__Activity__: Write out the listing below in its entirety, minus the pictures, without changing a word.
━━━━━━━━
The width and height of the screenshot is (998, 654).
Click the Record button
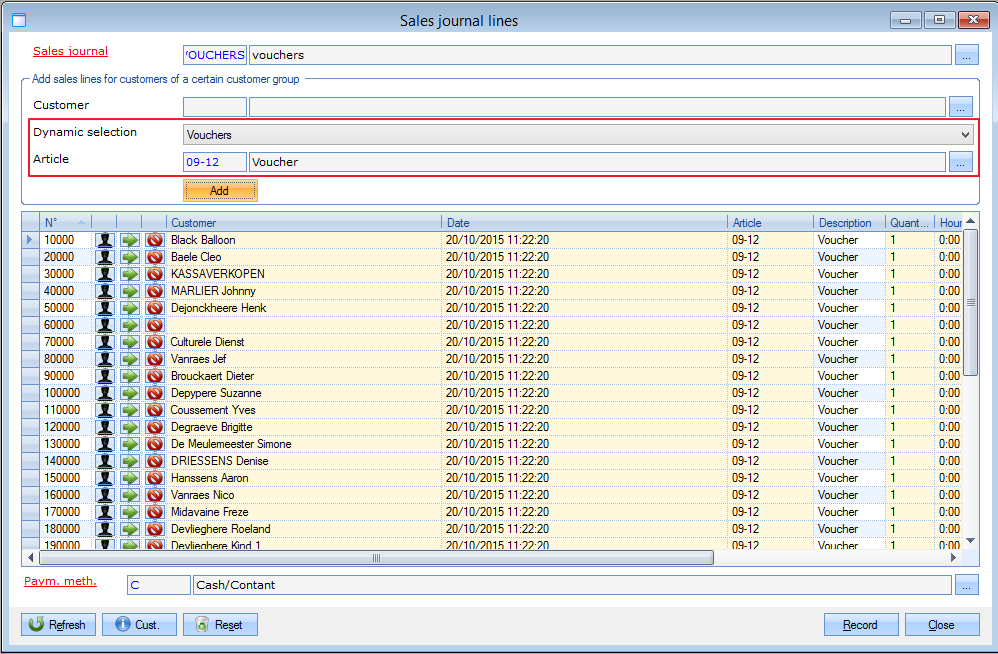click(861, 625)
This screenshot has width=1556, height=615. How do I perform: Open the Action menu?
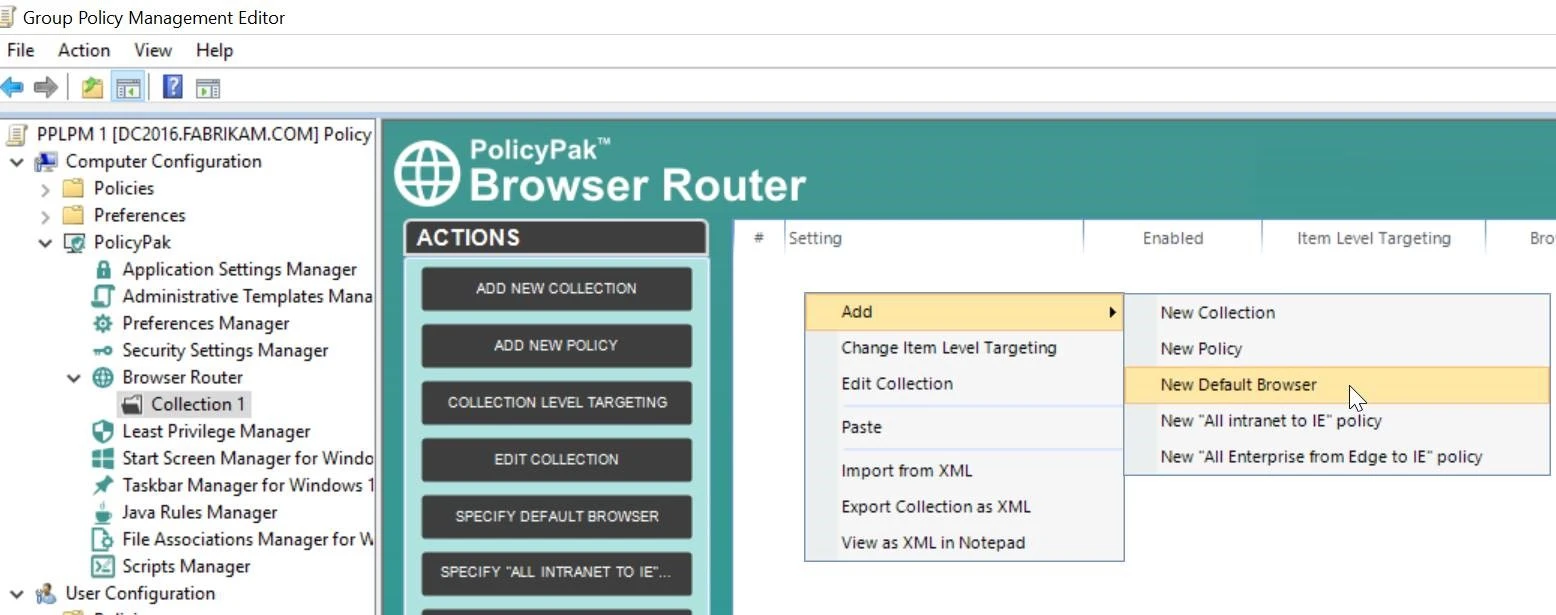pyautogui.click(x=84, y=50)
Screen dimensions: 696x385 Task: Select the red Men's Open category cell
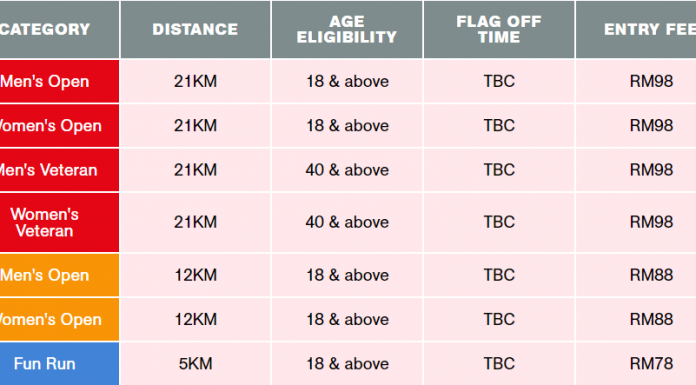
━━━━━━━━
__Written solution__:
The width and height of the screenshot is (998, 654).
Click the Record button
click(861, 625)
This screenshot has width=1556, height=615. How do I perform: Open the Action menu?
pyautogui.click(x=84, y=50)
Screen dimensions: 696x385 Task: Select the red Men's Open category cell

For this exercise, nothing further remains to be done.